Continuity is important not because of its inverse-image-ness, but because the definition corresponds to the geometric notion that it's intending to capture. A continuous function "takes close things to close things". This geometric intuition precedes the notion of open sets, and even the epsilon-delta definition of continuity.
I think the same sort of thing is true of functions in general. The asymmetry is there as a consequence of the idea that the definition is intending to capture; functions weren't originally thought of as a special class of relations, they were thought of as "rules" for manipulating numbers, and the idea of f(x) being unique and f${}^{-1}$(x) not being unique is the only natural way to capture the idea of a "rule" in a more general context.
I don't know that the notions of monomorphisms and epimorphisms really "correct" for the asymmetry, but I don't think it's something that ought to be corrected anyway. Monomorphisms of sets are the same as injective functions, and epimorphisms of sets are the same as surjective functions, and that's the way it should be.
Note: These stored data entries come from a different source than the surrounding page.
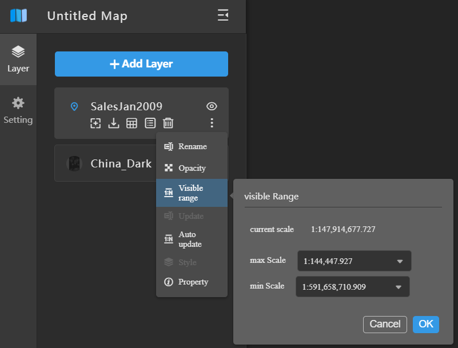The image size is (458, 348).
Task: Cancel the visible Range dialog
Action: (385, 325)
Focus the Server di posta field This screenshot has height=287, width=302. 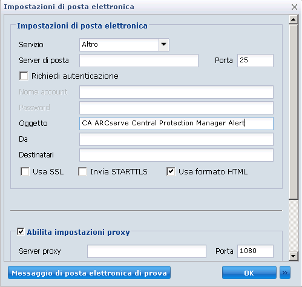[x=139, y=61]
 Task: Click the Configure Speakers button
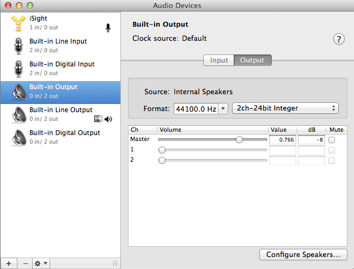[x=303, y=254]
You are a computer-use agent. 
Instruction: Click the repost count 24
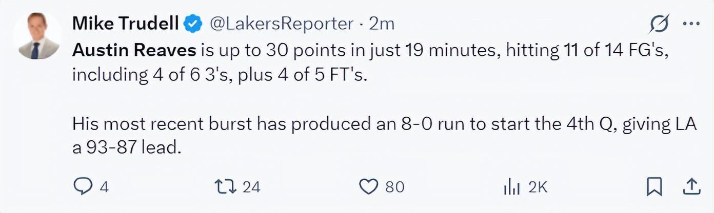(251, 187)

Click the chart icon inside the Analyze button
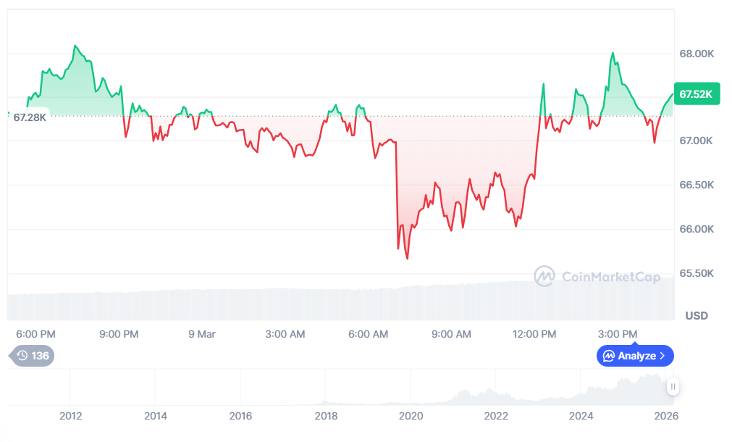pos(609,356)
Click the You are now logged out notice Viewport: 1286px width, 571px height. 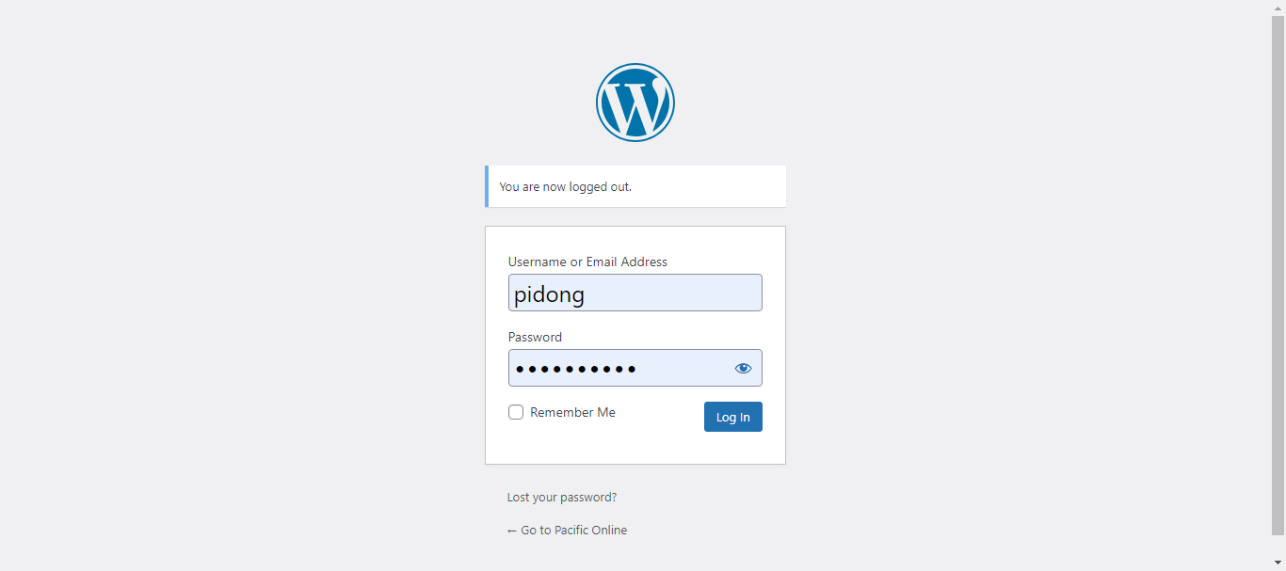click(x=565, y=186)
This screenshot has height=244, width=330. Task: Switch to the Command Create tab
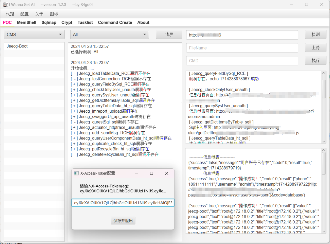(115, 22)
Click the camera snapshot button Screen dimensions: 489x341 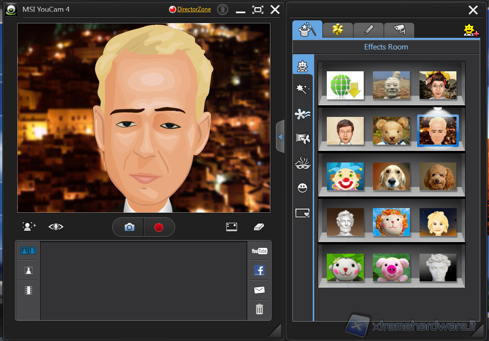129,227
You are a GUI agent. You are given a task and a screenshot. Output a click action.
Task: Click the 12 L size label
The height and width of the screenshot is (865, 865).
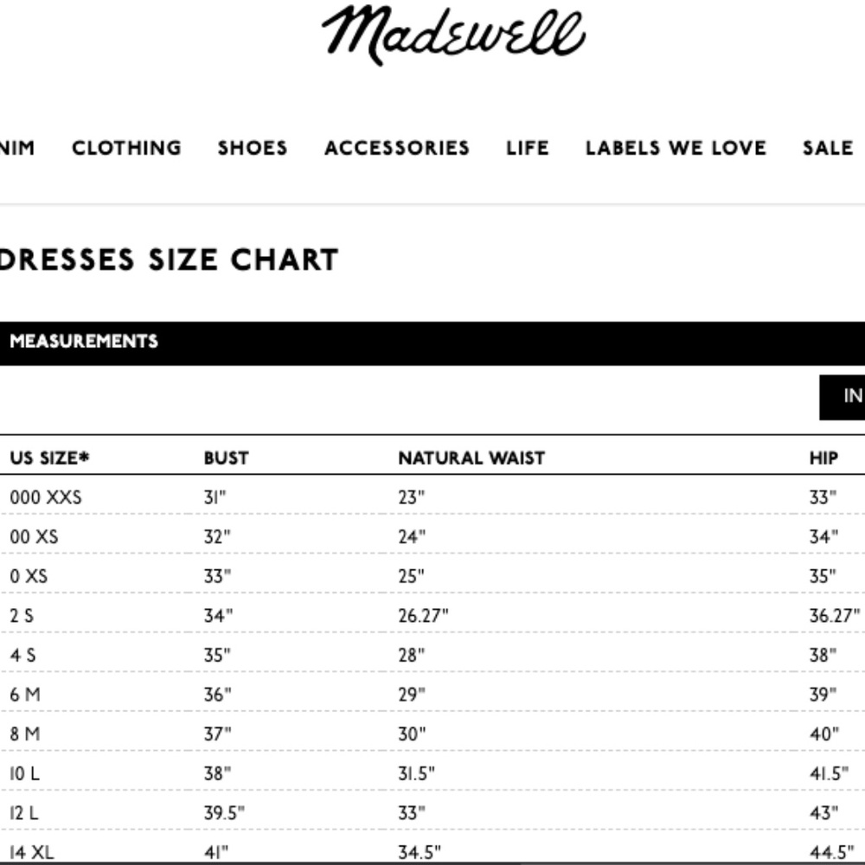(24, 813)
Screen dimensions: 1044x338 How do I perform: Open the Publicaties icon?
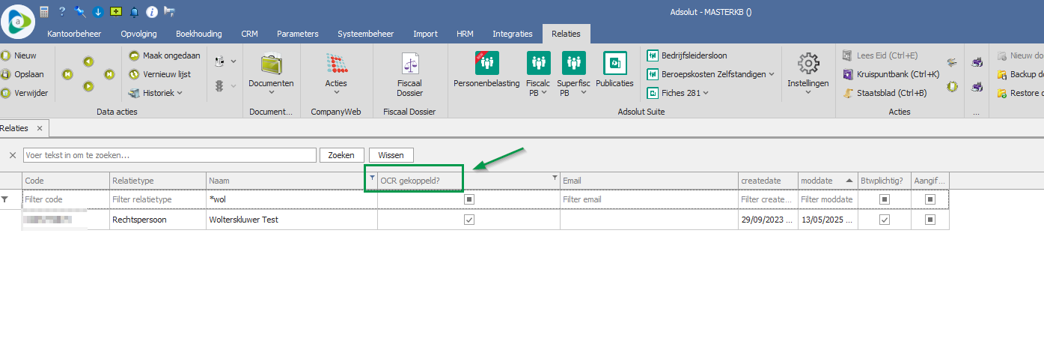click(614, 63)
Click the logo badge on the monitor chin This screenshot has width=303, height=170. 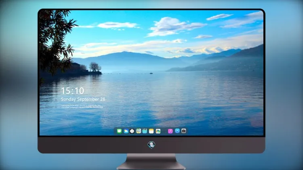152,145
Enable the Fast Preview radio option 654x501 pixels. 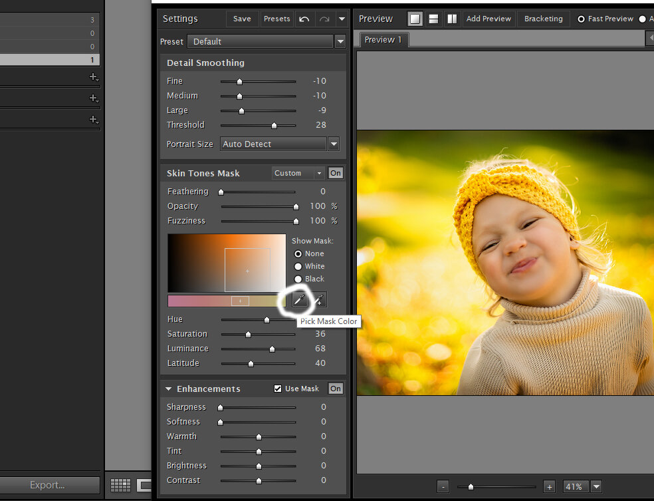[x=581, y=19]
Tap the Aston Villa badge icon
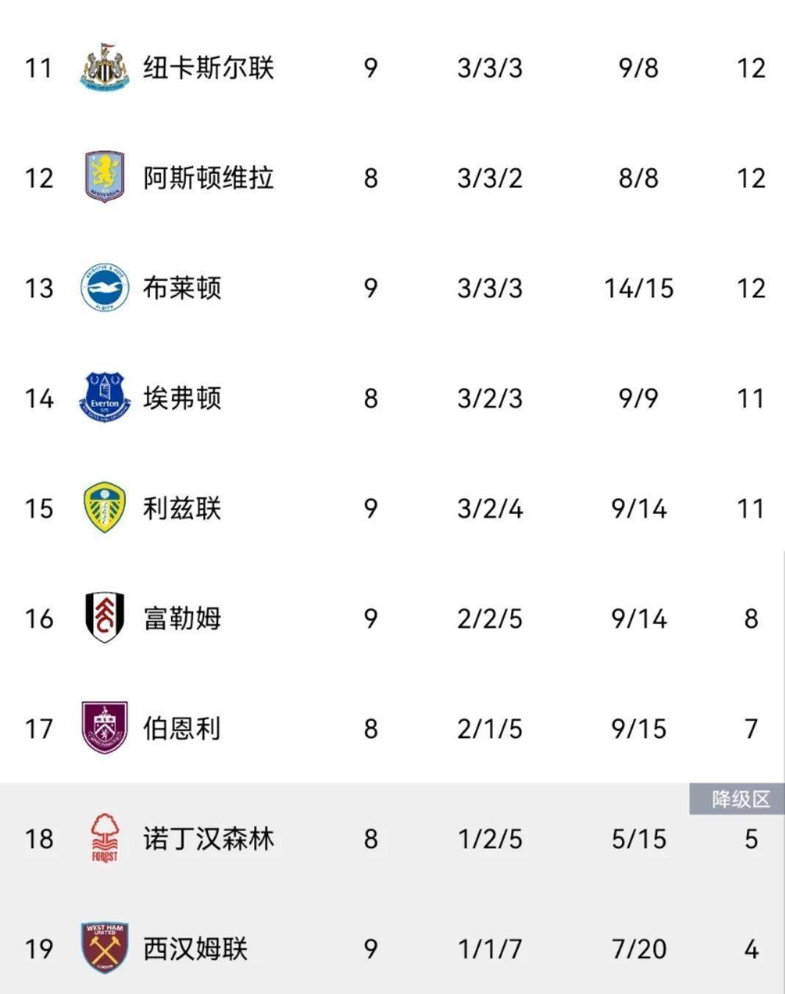The height and width of the screenshot is (994, 785). coord(104,177)
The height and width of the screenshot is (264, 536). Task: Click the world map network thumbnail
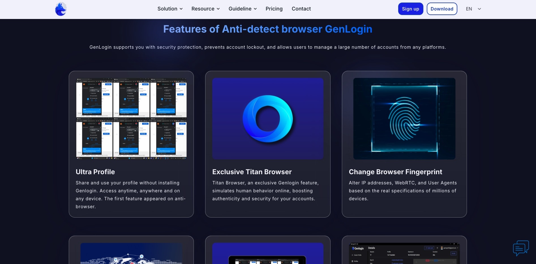pos(131,254)
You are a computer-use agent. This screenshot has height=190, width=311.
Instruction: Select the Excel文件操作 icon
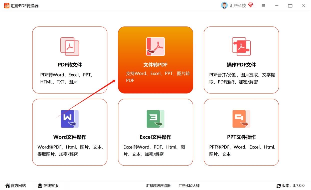156,119
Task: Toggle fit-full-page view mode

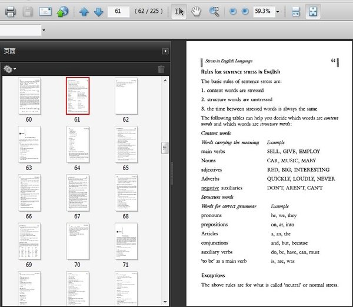Action: [313, 11]
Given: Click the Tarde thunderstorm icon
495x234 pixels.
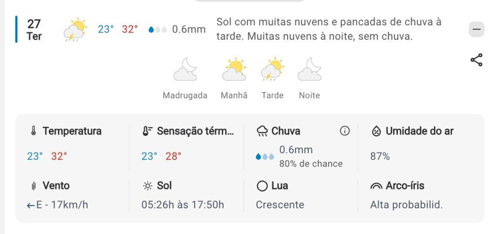Looking at the screenshot, I should (x=273, y=69).
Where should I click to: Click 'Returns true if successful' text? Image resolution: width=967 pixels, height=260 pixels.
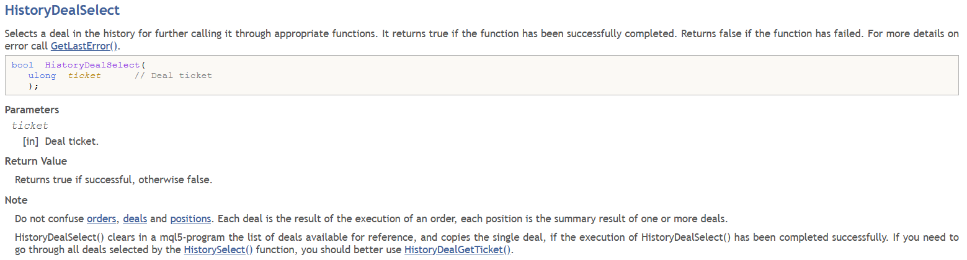tap(114, 180)
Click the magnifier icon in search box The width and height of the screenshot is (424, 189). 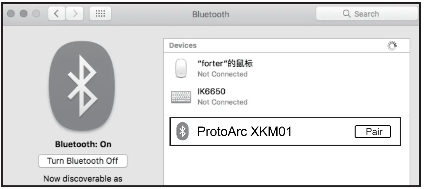click(x=347, y=14)
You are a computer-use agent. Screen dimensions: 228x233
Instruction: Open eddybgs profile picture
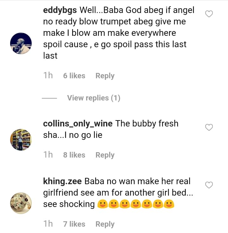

In categories like Ring where, say, epimorphisms aren't always surjective, it's because the non-surjective epimorphisms, in some sense, are "surjective as far as ring maps are concerned"; for example, the inclusion of $\mathbb{Z}$ into $\mathbb{Q}$ is epi because a map out of $\mathbb{Q}$ is determined by what it does to $\mathbb{Z}$. I don't think this has much to do with the asymmetry you're describing.